Dalam rilis yang disampaikan Diskominfo Lampung kepada Lampung Post, Sekretaris Kabinet Teddy Indra Wijaya menjelaskan, pertemuan bilateral itu menitikberatkan pada penguatan komitmen bersama dalam pemulihan ekosistem dan pelestarian lingkungan hidup di kawasan taman nasional Indonesia.
Menurut Teddy, Kerajaan Inggris melalui kepedulian Raja Charles III terhadap isu lingkungan menyatakan kesiapan mendukung program konservasi yang telah dan akan dijalankan pemerintah Indonesia.
“Intinya ada kerja sama dan komitmen dari Inggris untuk membantu Indonesia dalam memperbaiki ekosistem dan mendukung pemulihan 57 taman nasional di Indonesia,” ujar Teddy Indra Wijaya dalam keterangannya yang juga dikutip dari kanal YouTube Sekretariat Kabinet, Kamis (22/1/2026).

Dari puluhan kawasan konservasi tersebut, Taman Nasional Way Kambas mendapat perhatian khusus. Kawasan konservasi di Lampung Timur itu dikenal sebagai pusat perlindungan gajah Sumatra sekaligus habitat penting bagi berbagai satwa liar endemik.
Teddy menyebutkan, Way Kambas menjadi contoh kerja sama konservasi yang telah berjalan dan akan terus diperkuat melalui dukungan internasional. Dukungan tersebut diharapkan dapat meningkatkan perlindungan satwa kunci serta mempercepat pemulihan ekosistem kawasan.
Daerah Lain
Selain Way Kambas, kerja sama konservasi Indonesia–Inggris juga mencakup kawasan Peusangan di Aceh. Kawasan tersebut merupakan lahan milik Presiden Prabowo Subianto yang telah diserahkan kepada negara untuk kepentingan pelestarian lingkungan.

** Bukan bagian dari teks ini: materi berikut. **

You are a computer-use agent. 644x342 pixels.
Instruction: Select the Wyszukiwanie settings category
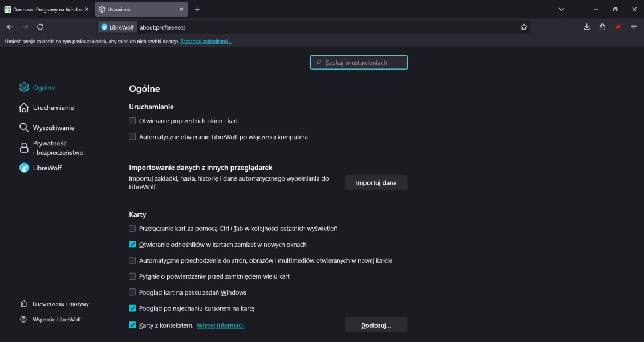[x=53, y=128]
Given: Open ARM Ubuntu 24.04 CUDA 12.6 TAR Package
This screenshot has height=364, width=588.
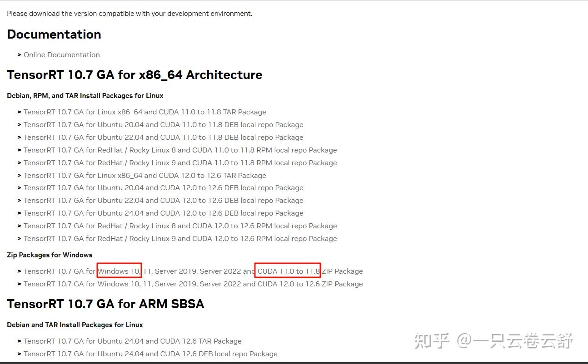Looking at the screenshot, I should pos(132,341).
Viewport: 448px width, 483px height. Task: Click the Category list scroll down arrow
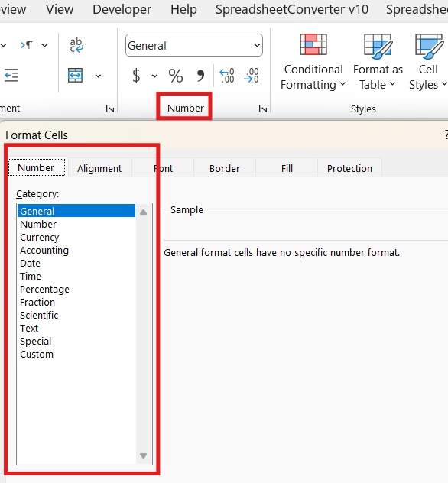143,455

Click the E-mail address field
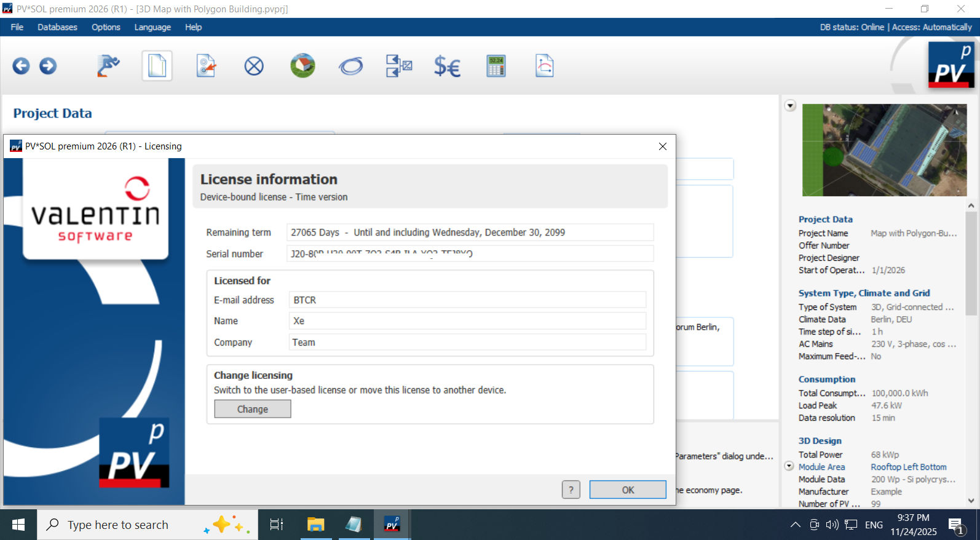click(467, 300)
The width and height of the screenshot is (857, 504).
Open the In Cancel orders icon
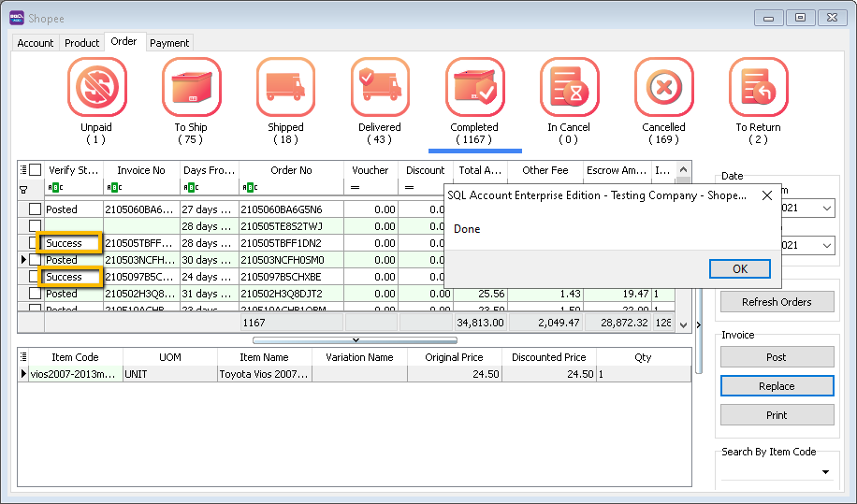(569, 88)
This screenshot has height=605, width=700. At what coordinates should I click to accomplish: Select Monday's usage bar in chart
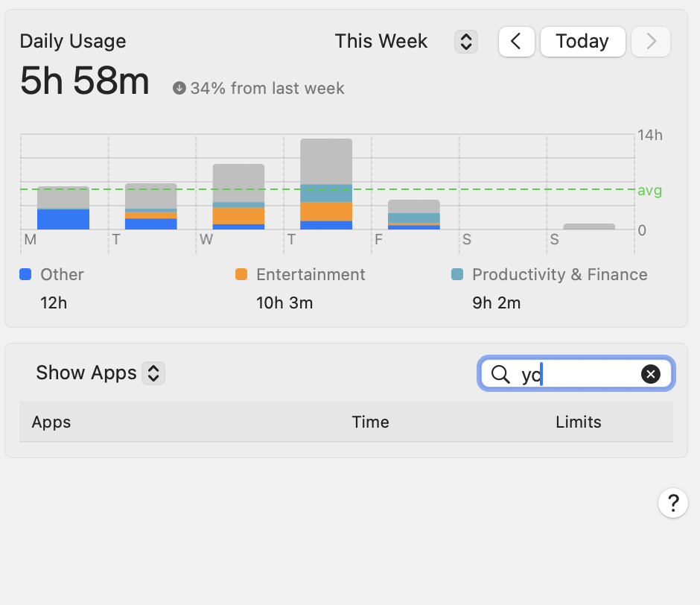[x=63, y=208]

Total luasan lahan yang disiapkan untuk mendukung agenda konservasi mencapai sekitar 90 ribu hektare dan tersebar di beberapa wilayah. Namun, Teddy menegaskan bahwa pemanfaatan kawasan tersebut tidak seluruhnya diperuntukkan bagi konservasi gajah.

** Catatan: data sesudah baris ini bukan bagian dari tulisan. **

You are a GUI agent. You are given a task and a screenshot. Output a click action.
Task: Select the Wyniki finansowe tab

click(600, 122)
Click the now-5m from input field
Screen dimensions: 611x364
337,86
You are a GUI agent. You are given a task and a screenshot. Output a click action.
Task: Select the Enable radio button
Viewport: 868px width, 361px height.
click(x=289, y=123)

“Penataan dan peruntukan kawasan akan disesuaikan berdasarkan kajian World Wide Fund for Nature (WWF), termasuk pembagian untuk konservasi gajah dan ekosistem lainnya,” jelas Teddy.
Dengan ditetapkannya Way Kambas sebagai salah satu prioritas, kerja sama Indonesia–Inggris di bidang lingkungan diharapkan menjadi pengungkit penting bagi penguatan konservasi nasional. Langkah ini sekaligus mempertegas peran Indonesia dalam agenda global pelestarian lingkungan dan keanekaragaman hayati.